U.K. Health Secretary Announces Temporary Ban on Pelvic Mesh Repairs – But Use of Hernia Mesh Continues
Last month, the death of a 75-year-old woman in Loanhead, Scotland, was officially attributed to the surgical mesh that had been used to repair her pelvic organ prolapse (PoP). It is the first time that surgical mesh has been listed on an official death certificate as an “underlying cause.”
The demise of Eileen Baxter initiated an inquiry by the Scottish government, and has ultimately resulted in a moratorium on surgical mesh procedures for the treatment of PoP. The ban was announced last week by Scotland’s Health Secretary Jeane Freeman. In her announcement, Freeman stated that she
“...asked the chief medical officer to instruct health boards to immediately halt the use of transvaginal mesh altogether in cases of both pelvic organ prolapse and stress urinary incontinence pending the implementation of a new restricted use protocol that will ensure procedures are carried out only in the most exceptional circumstances and subject to a robust process of approval and fully informed consent.”
The use of surgical mesh for hernia repairs was not included in the moratorium. However, Freeman told BBC News that “...these are areas we will continue to keep under review.”

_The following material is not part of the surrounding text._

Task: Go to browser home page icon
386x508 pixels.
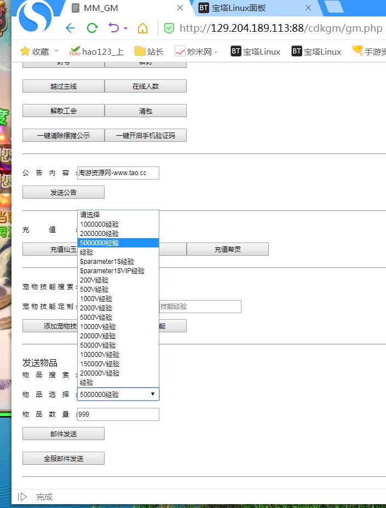Action: coord(142,28)
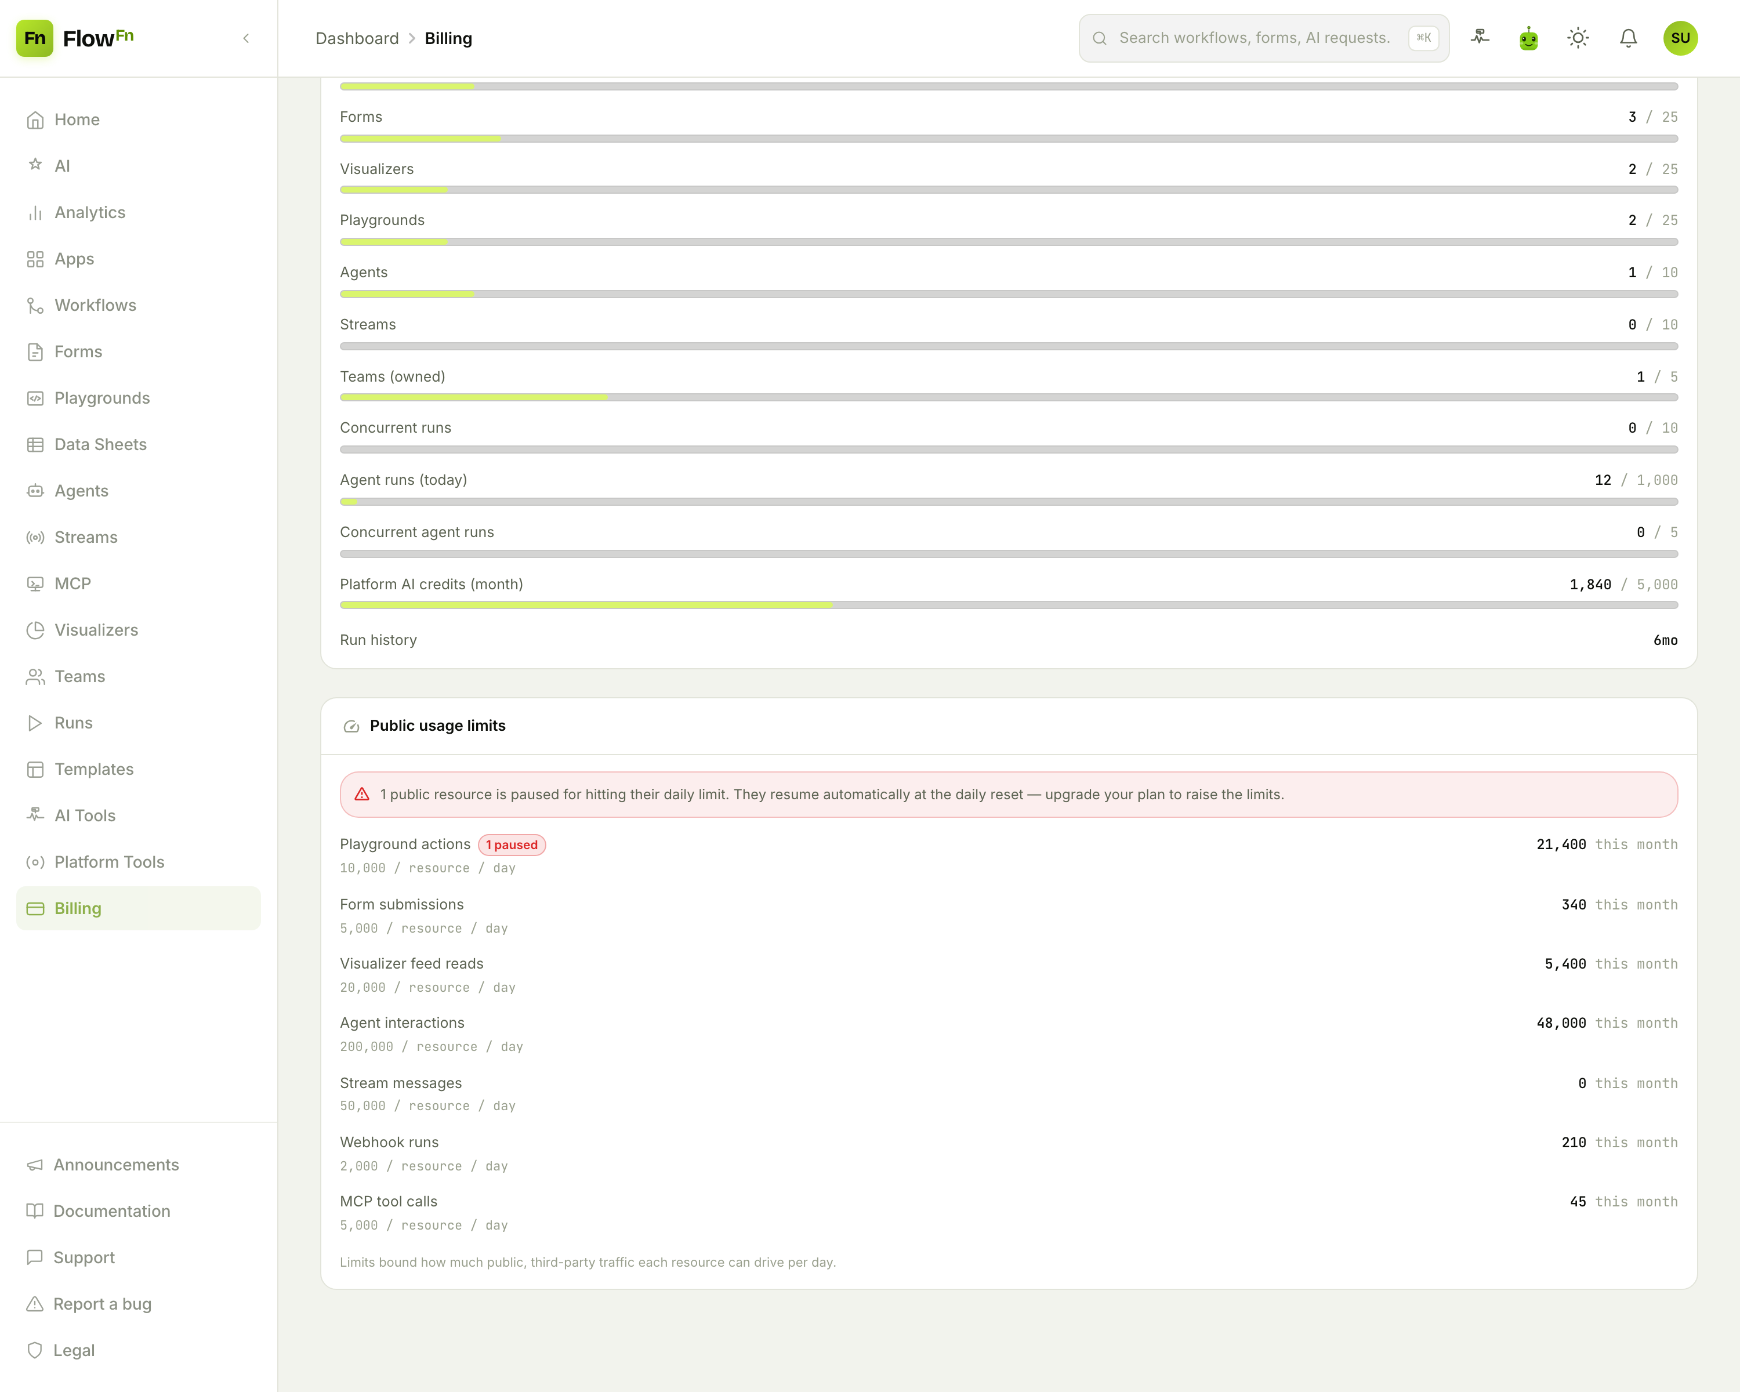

Reactions to Freeman's announcement have been varied. Many believe that the use of surgical mesh should be banned altogether – and that the ban should be permanent. One of them is the late Eileen Baxter's son, Mark. He told a local newspaper: “The underlying cause of my mum’s death was the mesh, that’s what cut through her bowel, that’s what caused the damage – this announcement doesn’t address that.” He added, “My understanding is it’s the product that causes the damage, and it’s barbaric they’re using this material in the first place.”
An activist group, Scottish Mesh Survivors, share Mark Baxter's concerns. Representatives of the organization expressed their disappointment that the use of hernia mesh will continue. When the organization first petitioned the U.K. Parliament, its few members all had undergone pelvic mesh repairs. Today, however, their number includes men and women suffering from hernia mesh complications as well. A spokesperson for the group said, “If we were doing our petition again we would widen it and we would include all mesh [patients].”
On the other side of the world, Australian surgeons are continuing to defend the use of the hernia mesh, claiming complications from the procedure are relatively rare. Dr. Kellee Slater, who chairs Australia's Board in General Surgery, considers it the best option for hernia repair. “The complications with mesh are in the order of 5 per cent, and all of the patients are warned about that before the mesh is put in,” she says, adding that the benefits outweigh the risks. Nonetheless, a growing number of Australians who have had surgical repairs with hernia mesh report horrific suffering from post-operative conditions that include bowel blockage, bladder dysfunction, and severe chronic pain.
In the U.S., there are currently 54,000 lawsuits pending against hernia mesh manufacturers by patients who have suffered serious injuries as the result of surgery with the product.